# What is a good example to illustrate the difference between isomorphic and homomorphic representations?

I am learning about "knowledge representation" in my intro to AI course and one of the key ideas has to do with isomorphic vs homomorphic representations. The examples I find when I google around are mainly on the topic of mathematical graphs, which are over my head.

Can someone give me a simple, non-mathematical example of homomorphic vs isomorphic knowledge representation to help me wrap my head around the idea?

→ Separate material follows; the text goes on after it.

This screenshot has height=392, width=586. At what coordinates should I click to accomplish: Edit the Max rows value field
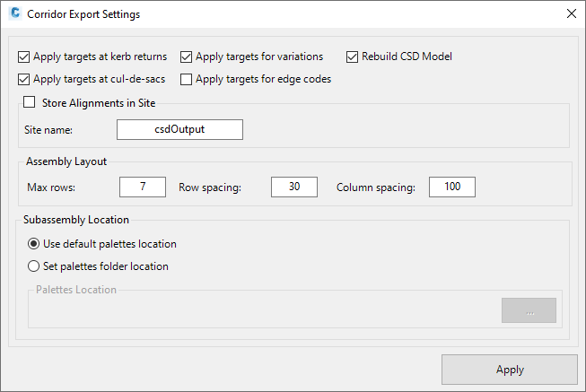click(x=143, y=187)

• "which are over my head" -- this is something you need to change, asap. "non-mathematical example of homomorphic vs isomorphic" -- I'm not an expert, but you seem to be asking for a non-mathematical explanation of an inherently mathematical concept. "Can you explain football without using football terms or rules?"
– Raphael
Feb 17, 2016 at 13:04
• I don't think knowledge representation is an "inherently mathematical concept". According to my class notes, In isomorphism, every element of the representing world is in the representation; whereas in homomorphism, multiple elements of the representing world are combined in the representation. Feb 17, 2016 at 13:15
• For example, I think an old-fashioned thermometer is more isomorphic than a digital read-out -- at least so far as I understand it. Feb 17, 2016 at 13:15
• @Raphael I don't think football's a good example. :-) There are two sets of eleven people who kick a ball around a field. There are two rectangular targets, at opposite ends of the field. Each set of people has its own target and scores a point for kicking the ball into it. After 90 minutes, the set of people with the most points wins. Feb 17, 2016 at 18:56
• @Teusz Homo- and isomorphism are mathematical concepts. Their definition is, literally, one line each. I have no idea what your instructor is getting at using the terms like this.